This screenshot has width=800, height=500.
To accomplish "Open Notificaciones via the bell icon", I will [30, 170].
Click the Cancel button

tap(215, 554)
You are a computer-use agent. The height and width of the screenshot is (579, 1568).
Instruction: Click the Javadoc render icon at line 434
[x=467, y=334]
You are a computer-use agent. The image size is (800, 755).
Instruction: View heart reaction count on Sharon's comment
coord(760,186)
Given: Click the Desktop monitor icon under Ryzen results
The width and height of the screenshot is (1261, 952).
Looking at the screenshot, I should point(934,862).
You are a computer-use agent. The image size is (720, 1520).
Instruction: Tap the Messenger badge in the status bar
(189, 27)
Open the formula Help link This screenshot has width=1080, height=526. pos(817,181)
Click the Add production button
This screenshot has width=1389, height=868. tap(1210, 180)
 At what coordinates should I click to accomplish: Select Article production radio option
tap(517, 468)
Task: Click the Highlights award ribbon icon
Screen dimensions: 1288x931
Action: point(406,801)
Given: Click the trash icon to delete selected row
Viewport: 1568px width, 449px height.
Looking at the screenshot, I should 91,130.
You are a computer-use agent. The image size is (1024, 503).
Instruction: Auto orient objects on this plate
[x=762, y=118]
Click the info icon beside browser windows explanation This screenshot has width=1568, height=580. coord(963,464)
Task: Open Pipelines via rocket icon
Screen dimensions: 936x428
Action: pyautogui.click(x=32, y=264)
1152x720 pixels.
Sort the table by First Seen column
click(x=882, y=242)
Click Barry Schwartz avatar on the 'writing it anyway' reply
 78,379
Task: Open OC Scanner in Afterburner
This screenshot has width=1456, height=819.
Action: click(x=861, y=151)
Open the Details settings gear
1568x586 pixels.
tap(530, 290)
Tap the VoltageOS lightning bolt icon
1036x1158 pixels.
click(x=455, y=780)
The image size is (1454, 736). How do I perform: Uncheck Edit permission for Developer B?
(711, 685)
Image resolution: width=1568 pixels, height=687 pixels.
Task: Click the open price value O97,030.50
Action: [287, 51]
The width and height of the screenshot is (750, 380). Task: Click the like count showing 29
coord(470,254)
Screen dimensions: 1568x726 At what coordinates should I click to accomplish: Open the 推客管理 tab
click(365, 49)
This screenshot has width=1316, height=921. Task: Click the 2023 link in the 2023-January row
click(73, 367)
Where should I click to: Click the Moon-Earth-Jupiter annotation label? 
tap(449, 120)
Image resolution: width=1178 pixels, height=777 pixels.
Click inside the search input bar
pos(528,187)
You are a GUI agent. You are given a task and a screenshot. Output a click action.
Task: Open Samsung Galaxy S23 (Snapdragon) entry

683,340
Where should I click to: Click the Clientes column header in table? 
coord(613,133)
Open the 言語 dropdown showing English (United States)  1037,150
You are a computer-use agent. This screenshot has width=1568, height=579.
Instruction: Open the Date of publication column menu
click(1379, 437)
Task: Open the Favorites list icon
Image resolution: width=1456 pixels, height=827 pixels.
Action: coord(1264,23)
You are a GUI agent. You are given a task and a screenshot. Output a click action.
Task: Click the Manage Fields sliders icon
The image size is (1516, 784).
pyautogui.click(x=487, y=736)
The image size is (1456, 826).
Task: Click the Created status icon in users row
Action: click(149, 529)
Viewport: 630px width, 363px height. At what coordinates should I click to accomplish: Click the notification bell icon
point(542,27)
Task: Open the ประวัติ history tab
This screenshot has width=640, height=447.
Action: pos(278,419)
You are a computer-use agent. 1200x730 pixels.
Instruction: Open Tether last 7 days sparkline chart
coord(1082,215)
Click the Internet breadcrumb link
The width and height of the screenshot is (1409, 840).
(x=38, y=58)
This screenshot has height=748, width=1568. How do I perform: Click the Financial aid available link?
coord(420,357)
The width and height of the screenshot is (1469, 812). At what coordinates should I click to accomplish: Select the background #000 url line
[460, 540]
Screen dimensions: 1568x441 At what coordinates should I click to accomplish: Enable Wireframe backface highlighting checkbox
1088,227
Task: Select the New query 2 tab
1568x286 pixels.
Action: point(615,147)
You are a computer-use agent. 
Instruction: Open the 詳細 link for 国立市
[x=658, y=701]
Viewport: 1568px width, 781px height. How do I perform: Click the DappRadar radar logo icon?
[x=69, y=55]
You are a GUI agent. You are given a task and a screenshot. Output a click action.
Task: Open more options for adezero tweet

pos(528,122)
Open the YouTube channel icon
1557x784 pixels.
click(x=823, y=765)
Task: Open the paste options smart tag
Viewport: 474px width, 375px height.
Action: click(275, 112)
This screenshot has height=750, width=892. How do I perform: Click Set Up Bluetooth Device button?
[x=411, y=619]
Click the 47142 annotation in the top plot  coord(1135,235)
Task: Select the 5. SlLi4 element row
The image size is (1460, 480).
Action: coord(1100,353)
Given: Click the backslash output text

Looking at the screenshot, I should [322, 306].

---*---

#### [WHAT IS REQUIRED]
Copy all of the entries above word for word, line by line.

#### [WRITTEN RESPONSE]
This screenshot has width=800, height=500.
To accomplish "Open Notificaciones via the bell icon", I will [30, 170].
Click the Cancel button

tap(215, 554)
You are a computer-use agent. The height and width of the screenshot is (579, 1568).
Instruction: Click the Javadoc render icon at line 434
[x=467, y=334]
You are a computer-use agent. The image size is (800, 755).
Instruction: View heart reaction count on Sharon's comment
coord(760,186)
Given: Click the Desktop monitor icon under Ryzen results
The width and height of the screenshot is (1261, 952).
Looking at the screenshot, I should point(934,862).
You are a computer-use agent. The image size is (720, 1520).
Instruction: Tap the Messenger badge in the status bar
(189, 27)
Open the formula Help link This screenshot has width=1080, height=526. pos(817,181)
Click the Add production button
This screenshot has width=1389, height=868. tap(1210, 180)
 At what coordinates should I click to accomplish: Select Article production radio option
tap(517, 468)
Task: Click the Highlights award ribbon icon
Screen dimensions: 1288x931
Action: point(406,801)
Given: Click the trash icon to delete selected row
Viewport: 1568px width, 449px height.
Looking at the screenshot, I should 91,130.
You are a computer-use agent. The image size is (1024, 503).
Instruction: Auto orient objects on this plate
[x=762, y=118]
Click the info icon beside browser windows explanation This screenshot has width=1568, height=580. coord(963,464)
Task: Open Pipelines via rocket icon
Screen dimensions: 936x428
Action: pyautogui.click(x=32, y=264)
1152x720 pixels.
Sort the table by First Seen column
click(x=882, y=242)
Click Barry Schwartz avatar on the 'writing it anyway' reply
 78,379
Task: Open OC Scanner in Afterburner
This screenshot has width=1456, height=819.
Action: click(x=861, y=151)
Open the Details settings gear
1568x586 pixels.
tap(530, 290)
Tap the VoltageOS lightning bolt icon
1036x1158 pixels.
click(x=455, y=780)
The image size is (1454, 736). How do I perform: Uncheck Edit permission for Developer B?
(711, 685)
Image resolution: width=1568 pixels, height=687 pixels.
Task: Click the open price value O97,030.50
Action: [287, 51]
The width and height of the screenshot is (750, 380). Task: Click the like count showing 29
coord(470,254)
Screen dimensions: 1568x726 At what coordinates should I click to accomplish: Open the 推客管理 tab
click(365, 49)
This screenshot has width=1316, height=921. Task: Click the 2023 link in the 2023-January row
click(73, 367)
Where should I click to: Click the Moon-Earth-Jupiter annotation label? 
tap(449, 120)
Image resolution: width=1178 pixels, height=777 pixels.
Click inside the search input bar
pos(528,187)
You are a GUI agent. You are given a task and a screenshot. Output a click action.
Task: Open Samsung Galaxy S23 (Snapdragon) entry

683,340
Where should I click to: Click the Clientes column header in table? 
coord(613,133)
Open the 言語 dropdown showing English (United States)  1037,150
You are a computer-use agent. This screenshot has width=1568, height=579.
Instruction: Open the Date of publication column menu
click(1379, 437)
Task: Open the Favorites list icon
Image resolution: width=1456 pixels, height=827 pixels.
Action: coord(1264,23)
You are a GUI agent. You are given a task and a screenshot. Output a click action.
Task: Click the Manage Fields sliders icon
The image size is (1516, 784).
pyautogui.click(x=487, y=736)
The image size is (1456, 826).
Task: Click the Created status icon in users row
Action: click(149, 529)
Viewport: 630px width, 363px height. At what coordinates should I click to accomplish: Click the notification bell icon
point(542,27)
Task: Open the ประวัติ history tab
This screenshot has width=640, height=447.
Action: pos(278,419)
You are a computer-use agent. 1200x730 pixels.
Instruction: Open Tether last 7 days sparkline chart
coord(1082,215)
Click the Internet breadcrumb link
The width and height of the screenshot is (1409, 840).
(x=38, y=58)
This screenshot has height=748, width=1568. How do I perform: Click the Financial aid available link?
coord(420,357)
The width and height of the screenshot is (1469, 812). At what coordinates should I click to accomplish: Select the background #000 url line
[460, 540]
Screen dimensions: 1568x441 At what coordinates should I click to accomplish: Enable Wireframe backface highlighting checkbox
1088,227
Task: Select the New query 2 tab
1568x286 pixels.
Action: point(615,147)
You are a computer-use agent. 
Instruction: Open the 詳細 link for 国立市
[x=658, y=701]
Viewport: 1568px width, 781px height. How do I perform: Click the DappRadar radar logo icon?
[x=69, y=55]
You are a GUI agent. You are given a task and a screenshot. Output a click action.
Task: Open more options for adezero tweet

pos(528,122)
Open the YouTube channel icon
1557x784 pixels.
click(x=823, y=765)
Task: Open the paste options smart tag
Viewport: 474px width, 375px height.
Action: click(275, 112)
This screenshot has height=750, width=892. How do I perform: Click Set Up Bluetooth Device button?
[x=411, y=619]
Click the 47142 annotation in the top plot  coord(1135,235)
Task: Select the 5. SlLi4 element row
The image size is (1460, 480).
Action: coord(1100,353)
Given: Click the backslash output text

Looking at the screenshot, I should [322, 306].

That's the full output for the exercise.